• [Stored records]
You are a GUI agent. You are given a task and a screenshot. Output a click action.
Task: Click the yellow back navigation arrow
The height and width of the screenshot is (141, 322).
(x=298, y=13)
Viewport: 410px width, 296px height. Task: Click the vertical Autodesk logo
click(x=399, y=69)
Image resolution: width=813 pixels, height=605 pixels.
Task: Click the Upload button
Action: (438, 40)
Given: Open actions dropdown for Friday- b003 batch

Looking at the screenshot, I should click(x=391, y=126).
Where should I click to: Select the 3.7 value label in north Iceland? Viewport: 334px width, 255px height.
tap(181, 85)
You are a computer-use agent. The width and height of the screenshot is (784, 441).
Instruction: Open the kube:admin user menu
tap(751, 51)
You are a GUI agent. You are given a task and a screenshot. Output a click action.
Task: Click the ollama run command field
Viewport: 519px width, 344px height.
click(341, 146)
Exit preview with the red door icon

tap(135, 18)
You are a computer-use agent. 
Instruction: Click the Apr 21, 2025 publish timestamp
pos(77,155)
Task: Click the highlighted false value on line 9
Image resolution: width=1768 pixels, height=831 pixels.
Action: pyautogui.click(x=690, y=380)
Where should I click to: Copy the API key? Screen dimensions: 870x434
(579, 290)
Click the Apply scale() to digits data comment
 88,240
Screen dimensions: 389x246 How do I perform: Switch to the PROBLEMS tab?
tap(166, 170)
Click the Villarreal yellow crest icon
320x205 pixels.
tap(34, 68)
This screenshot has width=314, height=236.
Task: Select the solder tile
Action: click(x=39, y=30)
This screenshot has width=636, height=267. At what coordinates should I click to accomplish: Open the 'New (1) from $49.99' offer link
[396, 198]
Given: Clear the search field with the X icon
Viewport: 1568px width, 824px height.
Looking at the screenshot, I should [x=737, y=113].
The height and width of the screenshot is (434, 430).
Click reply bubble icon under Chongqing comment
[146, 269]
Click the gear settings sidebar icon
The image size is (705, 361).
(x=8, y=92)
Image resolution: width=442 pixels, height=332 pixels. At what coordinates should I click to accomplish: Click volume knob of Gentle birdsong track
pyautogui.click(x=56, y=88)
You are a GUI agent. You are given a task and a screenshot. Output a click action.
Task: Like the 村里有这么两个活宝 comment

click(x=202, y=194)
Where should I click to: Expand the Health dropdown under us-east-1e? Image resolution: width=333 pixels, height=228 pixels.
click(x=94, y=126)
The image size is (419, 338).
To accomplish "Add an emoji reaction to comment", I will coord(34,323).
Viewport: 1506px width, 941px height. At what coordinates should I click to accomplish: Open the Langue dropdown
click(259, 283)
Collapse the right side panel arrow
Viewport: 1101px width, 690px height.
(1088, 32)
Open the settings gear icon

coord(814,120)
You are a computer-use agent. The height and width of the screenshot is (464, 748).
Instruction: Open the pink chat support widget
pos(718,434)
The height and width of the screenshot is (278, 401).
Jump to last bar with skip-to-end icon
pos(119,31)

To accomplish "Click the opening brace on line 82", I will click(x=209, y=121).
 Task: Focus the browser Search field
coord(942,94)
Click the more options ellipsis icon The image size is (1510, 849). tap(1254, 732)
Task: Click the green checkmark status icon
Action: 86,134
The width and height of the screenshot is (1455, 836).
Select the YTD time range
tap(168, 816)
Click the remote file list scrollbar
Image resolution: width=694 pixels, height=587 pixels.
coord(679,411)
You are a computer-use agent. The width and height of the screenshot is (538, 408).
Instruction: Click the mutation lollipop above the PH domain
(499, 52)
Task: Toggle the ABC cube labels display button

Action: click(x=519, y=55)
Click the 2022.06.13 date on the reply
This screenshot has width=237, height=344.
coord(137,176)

• [Problem description] Which lines in the listing above contain the string "with", matching case? Copy out each one.

• [Task result]
Exit preview with the red door icon
Given: Clear the search field with the X icon
Jump to last bar with skip-to-end icon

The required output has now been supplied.